-- WHAT YOU ARE ASKED TO DO --
Copy out the lines between the one holding "Show next car" and the one holding "Click the 81", inclusive, exactly as they appear.

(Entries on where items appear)
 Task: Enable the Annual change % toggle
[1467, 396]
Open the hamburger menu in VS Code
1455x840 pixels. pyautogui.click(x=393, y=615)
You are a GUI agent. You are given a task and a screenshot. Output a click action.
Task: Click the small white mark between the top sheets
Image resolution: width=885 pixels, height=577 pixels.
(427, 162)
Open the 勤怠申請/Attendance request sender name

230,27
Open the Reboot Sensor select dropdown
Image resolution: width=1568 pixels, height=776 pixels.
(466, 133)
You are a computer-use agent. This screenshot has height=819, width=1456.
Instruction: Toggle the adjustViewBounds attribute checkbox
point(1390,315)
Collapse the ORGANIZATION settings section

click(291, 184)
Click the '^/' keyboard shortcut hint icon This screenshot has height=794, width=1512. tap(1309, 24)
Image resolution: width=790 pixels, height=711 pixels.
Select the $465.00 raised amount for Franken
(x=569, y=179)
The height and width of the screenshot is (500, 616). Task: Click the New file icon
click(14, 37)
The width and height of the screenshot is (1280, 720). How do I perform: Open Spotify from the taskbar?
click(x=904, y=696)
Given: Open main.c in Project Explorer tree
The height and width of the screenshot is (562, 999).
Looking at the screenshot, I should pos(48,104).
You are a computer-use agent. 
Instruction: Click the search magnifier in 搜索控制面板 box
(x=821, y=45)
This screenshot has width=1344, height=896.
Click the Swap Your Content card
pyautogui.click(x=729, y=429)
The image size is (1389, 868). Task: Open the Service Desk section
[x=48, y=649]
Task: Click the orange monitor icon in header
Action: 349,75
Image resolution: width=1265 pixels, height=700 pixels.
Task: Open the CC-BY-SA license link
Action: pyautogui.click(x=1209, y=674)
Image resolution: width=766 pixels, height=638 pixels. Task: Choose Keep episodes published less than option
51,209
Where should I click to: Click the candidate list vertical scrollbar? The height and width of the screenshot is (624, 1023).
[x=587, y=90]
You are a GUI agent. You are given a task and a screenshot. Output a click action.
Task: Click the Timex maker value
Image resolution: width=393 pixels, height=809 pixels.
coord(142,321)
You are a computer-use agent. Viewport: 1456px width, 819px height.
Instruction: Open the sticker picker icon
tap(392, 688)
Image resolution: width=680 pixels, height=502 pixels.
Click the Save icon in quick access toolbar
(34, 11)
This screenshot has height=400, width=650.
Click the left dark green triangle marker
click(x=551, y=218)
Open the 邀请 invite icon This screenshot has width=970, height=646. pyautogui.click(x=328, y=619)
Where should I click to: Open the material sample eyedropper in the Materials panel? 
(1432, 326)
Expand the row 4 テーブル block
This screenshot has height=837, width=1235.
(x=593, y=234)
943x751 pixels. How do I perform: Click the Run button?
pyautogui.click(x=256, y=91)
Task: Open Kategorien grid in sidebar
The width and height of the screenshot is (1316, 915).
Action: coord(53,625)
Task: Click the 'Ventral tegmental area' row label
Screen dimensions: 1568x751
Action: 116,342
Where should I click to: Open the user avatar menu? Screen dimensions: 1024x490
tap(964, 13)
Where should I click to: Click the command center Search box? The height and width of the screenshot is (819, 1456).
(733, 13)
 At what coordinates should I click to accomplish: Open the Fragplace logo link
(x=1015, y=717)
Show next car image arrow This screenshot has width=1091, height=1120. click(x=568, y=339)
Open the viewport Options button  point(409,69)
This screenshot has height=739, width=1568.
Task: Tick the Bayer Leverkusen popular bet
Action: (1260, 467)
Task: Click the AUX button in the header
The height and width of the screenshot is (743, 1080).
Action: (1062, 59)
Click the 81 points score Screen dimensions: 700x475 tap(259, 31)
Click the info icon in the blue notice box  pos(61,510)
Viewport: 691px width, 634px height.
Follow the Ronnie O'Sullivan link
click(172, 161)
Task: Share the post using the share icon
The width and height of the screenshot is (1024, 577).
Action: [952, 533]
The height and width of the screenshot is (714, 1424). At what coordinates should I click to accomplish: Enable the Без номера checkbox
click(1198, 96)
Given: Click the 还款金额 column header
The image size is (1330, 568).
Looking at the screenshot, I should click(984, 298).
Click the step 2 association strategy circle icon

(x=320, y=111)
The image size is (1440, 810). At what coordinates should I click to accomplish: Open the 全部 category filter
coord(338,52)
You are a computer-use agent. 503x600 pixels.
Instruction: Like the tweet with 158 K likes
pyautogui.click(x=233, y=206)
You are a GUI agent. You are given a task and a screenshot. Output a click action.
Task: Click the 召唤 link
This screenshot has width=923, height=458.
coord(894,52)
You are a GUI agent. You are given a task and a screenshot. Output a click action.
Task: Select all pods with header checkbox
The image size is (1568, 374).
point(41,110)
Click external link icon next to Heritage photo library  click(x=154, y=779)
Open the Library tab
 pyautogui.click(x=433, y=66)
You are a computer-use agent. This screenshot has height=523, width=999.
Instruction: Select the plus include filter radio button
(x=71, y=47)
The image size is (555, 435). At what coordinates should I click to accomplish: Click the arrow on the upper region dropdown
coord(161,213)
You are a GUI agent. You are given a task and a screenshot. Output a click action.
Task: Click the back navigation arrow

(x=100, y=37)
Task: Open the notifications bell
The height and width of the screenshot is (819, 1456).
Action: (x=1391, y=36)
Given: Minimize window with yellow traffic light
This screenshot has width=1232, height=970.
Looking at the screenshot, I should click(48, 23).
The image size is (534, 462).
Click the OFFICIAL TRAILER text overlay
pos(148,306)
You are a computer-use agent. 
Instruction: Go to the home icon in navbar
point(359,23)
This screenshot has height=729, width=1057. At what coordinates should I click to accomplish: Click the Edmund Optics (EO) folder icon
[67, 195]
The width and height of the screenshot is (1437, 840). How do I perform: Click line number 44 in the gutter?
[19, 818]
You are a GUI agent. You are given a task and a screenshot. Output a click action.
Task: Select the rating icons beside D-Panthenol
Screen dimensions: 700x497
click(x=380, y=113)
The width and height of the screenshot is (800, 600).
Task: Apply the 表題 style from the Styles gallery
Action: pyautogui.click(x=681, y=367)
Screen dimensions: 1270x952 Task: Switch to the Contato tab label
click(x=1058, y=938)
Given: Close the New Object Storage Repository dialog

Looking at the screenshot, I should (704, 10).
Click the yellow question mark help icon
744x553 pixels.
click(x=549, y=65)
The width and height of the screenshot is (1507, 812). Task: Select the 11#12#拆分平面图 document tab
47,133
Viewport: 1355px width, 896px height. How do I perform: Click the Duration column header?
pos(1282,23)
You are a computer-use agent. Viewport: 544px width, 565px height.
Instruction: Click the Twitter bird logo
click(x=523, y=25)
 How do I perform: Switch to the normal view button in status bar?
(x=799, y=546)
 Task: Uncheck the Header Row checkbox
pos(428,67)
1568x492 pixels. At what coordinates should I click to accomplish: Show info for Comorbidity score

-- SOLVED PROBLEM --
Show next car image arrow This screenshot has width=1091, height=1120. click(x=568, y=339)
Open the viewport Options button  point(409,69)
This screenshot has height=739, width=1568.
Task: Tick the Bayer Leverkusen popular bet
Action: (1260, 467)
Task: Click the AUX button in the header
The height and width of the screenshot is (743, 1080).
Action: (1062, 59)
Click the 81 points score Screen dimensions: 700x475 tap(259, 31)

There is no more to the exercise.